(GIVEN ENTRIES begins)

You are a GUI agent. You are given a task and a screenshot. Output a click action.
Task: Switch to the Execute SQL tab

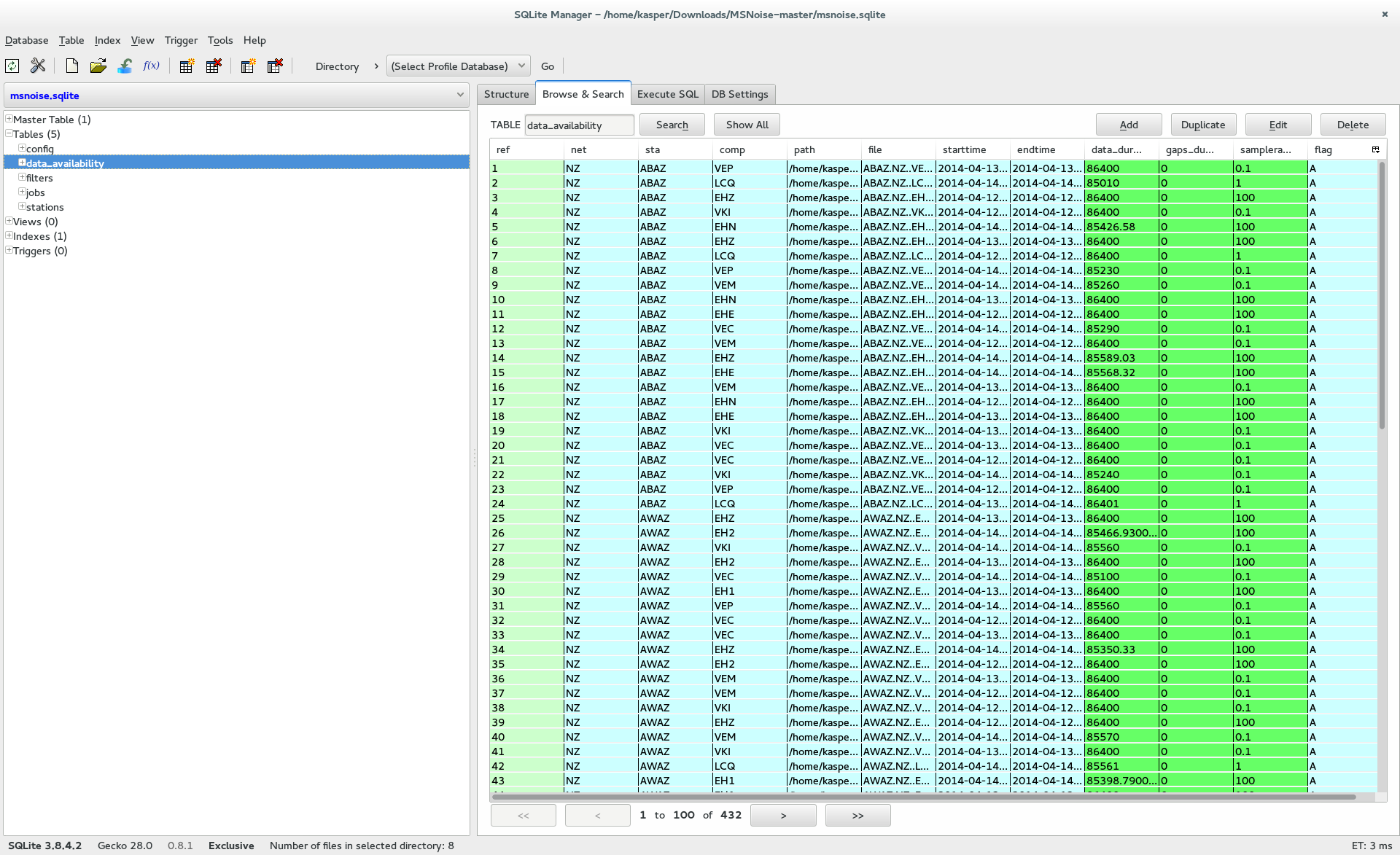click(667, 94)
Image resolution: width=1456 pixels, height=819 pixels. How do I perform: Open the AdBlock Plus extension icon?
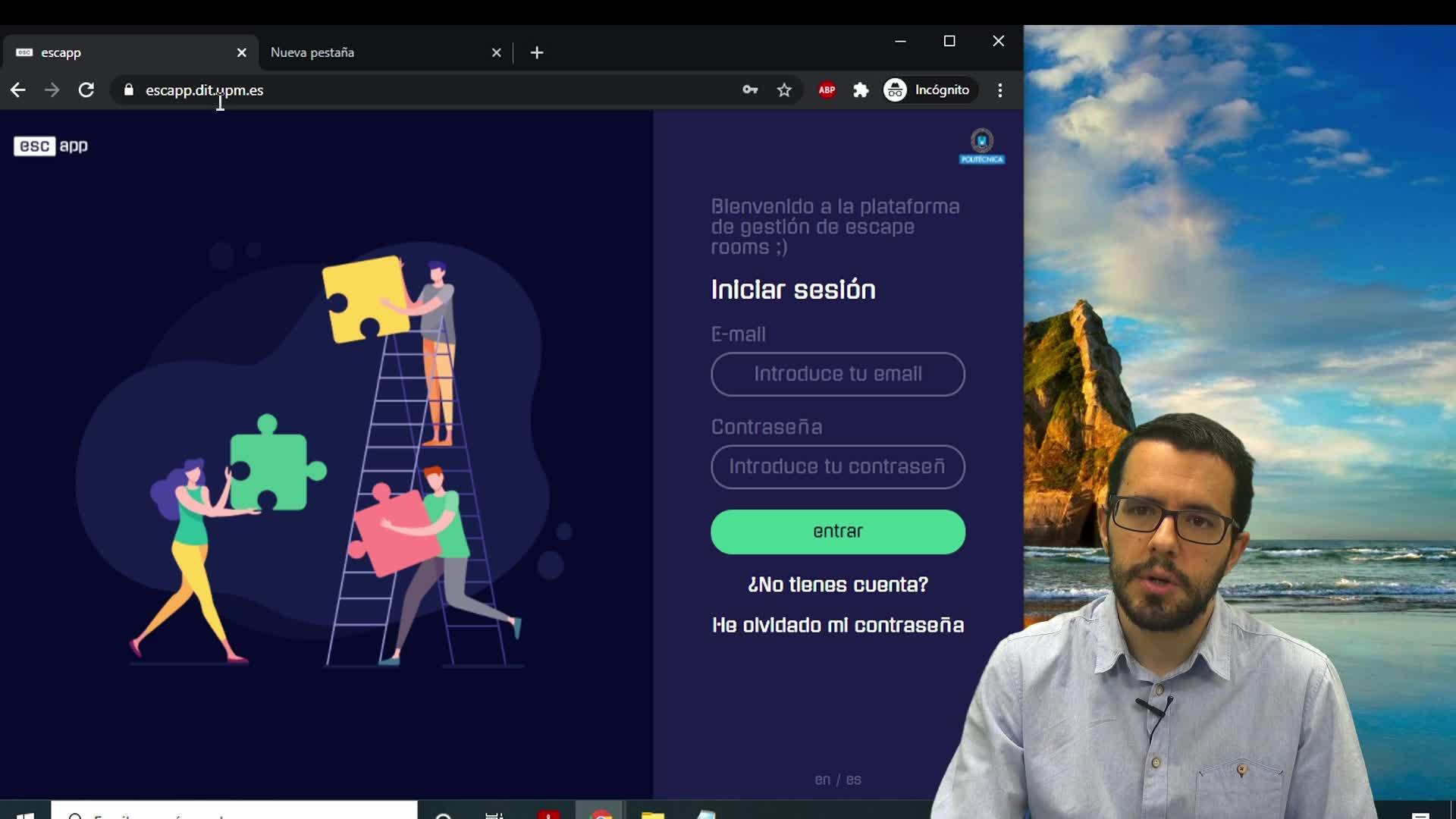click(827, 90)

(GIVEN ENTRIES ends)

Without changing a word, retype the data above and omit its pictures.

You are a GUI agent. You are given a task and a screenshot. Output a click action.
Task: Switch to the Execute SQL tab

click(667, 94)
Image resolution: width=1456 pixels, height=819 pixels. How do I perform: Open the AdBlock Plus extension icon?
click(827, 90)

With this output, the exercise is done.